Phishing-as-a-Service at its worst
At its worst, PaaS makes it easier for cyber criminals to steal information and deploy intrusive software that can secure access into corporate networks. Add that on top of the many open-source tools that already exist and can be easily accessed, used and built upon to help carry out attacks, and you have yourself a dangerous cocktail.
Most of us by now are familiar with Software-as-a-Service (SaaS) and its benefits to business, including its ability to save organisations from having to spend time building their own software. Another is that the software is often delivered at a much higher standard, meaning businesses don’t have to worry about errors in code and getting them corrected. PaaS offers the same advantages for cyber criminals; bad actors can launch multiple attacks in a shorter period of time, enjoy a higher success rate, and do so at a reduced cost.
Defence against phishing campaigns
Thanks to Phishing-as-a-Service, it’s becoming alarmingly easy to build an effective phishing campaign, meaning multi-layered solutions that can detect and mitigate phishing attempts are an absolute must.
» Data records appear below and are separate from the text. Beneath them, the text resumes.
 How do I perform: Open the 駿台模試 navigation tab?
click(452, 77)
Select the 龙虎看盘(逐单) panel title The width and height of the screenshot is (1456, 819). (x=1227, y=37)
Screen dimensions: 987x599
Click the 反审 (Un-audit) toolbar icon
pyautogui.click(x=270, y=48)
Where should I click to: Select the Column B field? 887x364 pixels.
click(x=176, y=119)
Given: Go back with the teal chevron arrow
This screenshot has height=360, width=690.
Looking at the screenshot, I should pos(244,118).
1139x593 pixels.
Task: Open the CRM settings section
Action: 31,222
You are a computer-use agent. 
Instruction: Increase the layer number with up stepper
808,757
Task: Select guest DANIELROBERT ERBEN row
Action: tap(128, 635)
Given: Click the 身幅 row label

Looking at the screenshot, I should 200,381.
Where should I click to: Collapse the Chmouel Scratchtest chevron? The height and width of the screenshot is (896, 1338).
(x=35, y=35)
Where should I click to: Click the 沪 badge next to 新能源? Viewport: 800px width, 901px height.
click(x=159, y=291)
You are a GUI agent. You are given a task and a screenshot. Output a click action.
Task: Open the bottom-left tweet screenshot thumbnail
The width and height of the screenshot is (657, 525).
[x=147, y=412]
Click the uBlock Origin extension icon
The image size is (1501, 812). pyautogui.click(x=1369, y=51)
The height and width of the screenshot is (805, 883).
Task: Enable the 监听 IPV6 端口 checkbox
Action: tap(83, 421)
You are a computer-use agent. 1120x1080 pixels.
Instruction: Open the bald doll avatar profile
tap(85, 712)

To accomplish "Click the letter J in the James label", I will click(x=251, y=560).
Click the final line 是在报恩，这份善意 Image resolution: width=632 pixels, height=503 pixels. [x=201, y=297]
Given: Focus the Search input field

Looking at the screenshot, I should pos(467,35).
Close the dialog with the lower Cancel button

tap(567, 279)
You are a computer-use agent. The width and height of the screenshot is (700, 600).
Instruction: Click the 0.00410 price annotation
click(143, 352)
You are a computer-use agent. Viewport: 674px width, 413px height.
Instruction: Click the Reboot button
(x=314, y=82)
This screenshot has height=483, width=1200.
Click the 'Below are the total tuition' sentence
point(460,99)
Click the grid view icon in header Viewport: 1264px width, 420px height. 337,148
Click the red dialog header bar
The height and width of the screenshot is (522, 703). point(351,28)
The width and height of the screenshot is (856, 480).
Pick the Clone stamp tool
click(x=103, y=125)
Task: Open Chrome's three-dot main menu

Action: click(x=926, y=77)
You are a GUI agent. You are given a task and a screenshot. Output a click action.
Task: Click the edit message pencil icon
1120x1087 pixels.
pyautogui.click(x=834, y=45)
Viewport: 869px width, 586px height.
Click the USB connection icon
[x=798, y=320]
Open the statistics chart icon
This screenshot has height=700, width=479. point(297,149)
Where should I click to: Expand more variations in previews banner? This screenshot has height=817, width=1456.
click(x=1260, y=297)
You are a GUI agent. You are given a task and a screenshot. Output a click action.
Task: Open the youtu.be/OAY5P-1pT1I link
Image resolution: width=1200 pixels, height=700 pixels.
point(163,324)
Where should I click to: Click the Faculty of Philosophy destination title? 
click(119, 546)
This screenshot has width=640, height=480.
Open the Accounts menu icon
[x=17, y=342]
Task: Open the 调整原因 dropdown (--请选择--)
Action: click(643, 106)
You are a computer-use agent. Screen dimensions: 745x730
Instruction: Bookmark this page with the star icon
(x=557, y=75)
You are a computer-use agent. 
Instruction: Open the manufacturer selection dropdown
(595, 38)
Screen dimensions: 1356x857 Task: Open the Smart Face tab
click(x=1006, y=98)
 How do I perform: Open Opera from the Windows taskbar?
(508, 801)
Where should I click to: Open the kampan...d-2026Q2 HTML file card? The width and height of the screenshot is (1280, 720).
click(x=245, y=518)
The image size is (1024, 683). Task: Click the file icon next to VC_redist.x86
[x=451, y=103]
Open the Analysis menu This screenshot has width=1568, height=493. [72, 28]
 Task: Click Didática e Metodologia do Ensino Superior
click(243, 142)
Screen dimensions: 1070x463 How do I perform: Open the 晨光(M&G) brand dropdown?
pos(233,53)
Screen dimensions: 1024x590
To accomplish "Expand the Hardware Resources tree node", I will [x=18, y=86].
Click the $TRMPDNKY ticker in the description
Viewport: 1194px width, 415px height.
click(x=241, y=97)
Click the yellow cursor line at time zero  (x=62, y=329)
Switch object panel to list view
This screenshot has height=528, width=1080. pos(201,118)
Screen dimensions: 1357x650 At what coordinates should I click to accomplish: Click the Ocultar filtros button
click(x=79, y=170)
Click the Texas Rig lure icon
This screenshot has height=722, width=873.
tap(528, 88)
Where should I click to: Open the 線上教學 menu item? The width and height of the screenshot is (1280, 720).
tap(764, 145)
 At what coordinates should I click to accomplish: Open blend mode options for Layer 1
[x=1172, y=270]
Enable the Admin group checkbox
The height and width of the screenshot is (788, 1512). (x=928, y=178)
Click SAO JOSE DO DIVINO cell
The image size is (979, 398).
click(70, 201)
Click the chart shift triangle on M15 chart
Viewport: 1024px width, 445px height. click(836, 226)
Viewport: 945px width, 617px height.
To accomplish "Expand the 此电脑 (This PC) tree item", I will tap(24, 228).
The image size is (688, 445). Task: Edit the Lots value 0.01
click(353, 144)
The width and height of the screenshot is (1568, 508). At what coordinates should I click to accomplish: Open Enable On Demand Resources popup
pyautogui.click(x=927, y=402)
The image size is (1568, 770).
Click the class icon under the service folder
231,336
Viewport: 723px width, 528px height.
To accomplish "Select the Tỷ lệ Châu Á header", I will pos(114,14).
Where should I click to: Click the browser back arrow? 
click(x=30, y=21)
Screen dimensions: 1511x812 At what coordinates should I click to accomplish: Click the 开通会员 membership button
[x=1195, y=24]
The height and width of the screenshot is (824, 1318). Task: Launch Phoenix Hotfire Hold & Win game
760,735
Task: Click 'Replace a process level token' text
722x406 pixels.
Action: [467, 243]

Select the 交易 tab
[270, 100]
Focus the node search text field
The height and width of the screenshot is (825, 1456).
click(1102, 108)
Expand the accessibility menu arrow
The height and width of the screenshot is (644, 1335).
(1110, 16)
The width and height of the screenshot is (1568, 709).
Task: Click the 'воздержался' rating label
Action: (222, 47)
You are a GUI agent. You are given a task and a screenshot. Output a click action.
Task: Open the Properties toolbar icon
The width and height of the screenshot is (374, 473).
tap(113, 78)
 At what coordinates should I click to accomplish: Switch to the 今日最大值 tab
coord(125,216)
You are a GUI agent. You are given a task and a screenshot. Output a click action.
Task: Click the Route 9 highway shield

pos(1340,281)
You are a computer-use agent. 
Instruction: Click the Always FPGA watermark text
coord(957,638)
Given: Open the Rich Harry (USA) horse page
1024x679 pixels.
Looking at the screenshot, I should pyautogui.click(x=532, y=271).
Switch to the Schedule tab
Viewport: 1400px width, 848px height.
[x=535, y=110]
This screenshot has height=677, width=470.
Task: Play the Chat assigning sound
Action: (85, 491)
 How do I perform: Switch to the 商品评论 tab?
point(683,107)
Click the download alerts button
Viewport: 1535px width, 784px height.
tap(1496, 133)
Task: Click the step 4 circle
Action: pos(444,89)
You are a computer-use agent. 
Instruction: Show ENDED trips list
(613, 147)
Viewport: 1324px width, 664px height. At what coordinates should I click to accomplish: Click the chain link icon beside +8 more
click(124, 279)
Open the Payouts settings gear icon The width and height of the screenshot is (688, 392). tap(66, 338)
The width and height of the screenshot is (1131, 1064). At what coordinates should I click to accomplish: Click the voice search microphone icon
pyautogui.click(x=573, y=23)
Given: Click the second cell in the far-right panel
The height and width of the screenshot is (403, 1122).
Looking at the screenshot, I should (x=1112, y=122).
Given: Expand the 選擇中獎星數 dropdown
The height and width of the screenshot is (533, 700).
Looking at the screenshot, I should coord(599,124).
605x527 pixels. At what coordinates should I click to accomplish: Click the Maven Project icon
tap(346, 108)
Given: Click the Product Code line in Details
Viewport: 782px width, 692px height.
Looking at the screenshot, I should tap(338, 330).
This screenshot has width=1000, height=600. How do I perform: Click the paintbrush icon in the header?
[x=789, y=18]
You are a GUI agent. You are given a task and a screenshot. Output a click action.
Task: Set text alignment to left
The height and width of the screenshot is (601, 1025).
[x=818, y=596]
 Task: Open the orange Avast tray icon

Email filtering should always be the first layer, with regular cyber training that alters behaviour, improves knowledge, and increases retention forming another. But given human error is almost impossible to eradicate, endpoint detection and response (EDR) must also be part of the equation to combat phishing, because it detects and prevents malicious activity automatically, with limited human input. You simply have to use all three – email filtering, training and endpoint detection – in tandem; picking and choosing won’t suffice.
Cyber criminals are working together; security measures need to as well
Experienced bad actors are realising they can use their cyber skills not only to launch attacks, but to earn extra cash teaching and providing the tools for other, less skilled criminals to do the same. With this creating a highly complex threat landscape, no one solution is enough to keep the bad actors out; as they increasingly work together, our security measures must do the same.
Managing this complexity isn’t easy and is a task that many businesses don’t have the capacity for, especially amidst a widening talent shortage. Engaging a security partner that can help you deliver round the clock security measures is vital because after all, cyber criminals never sleep.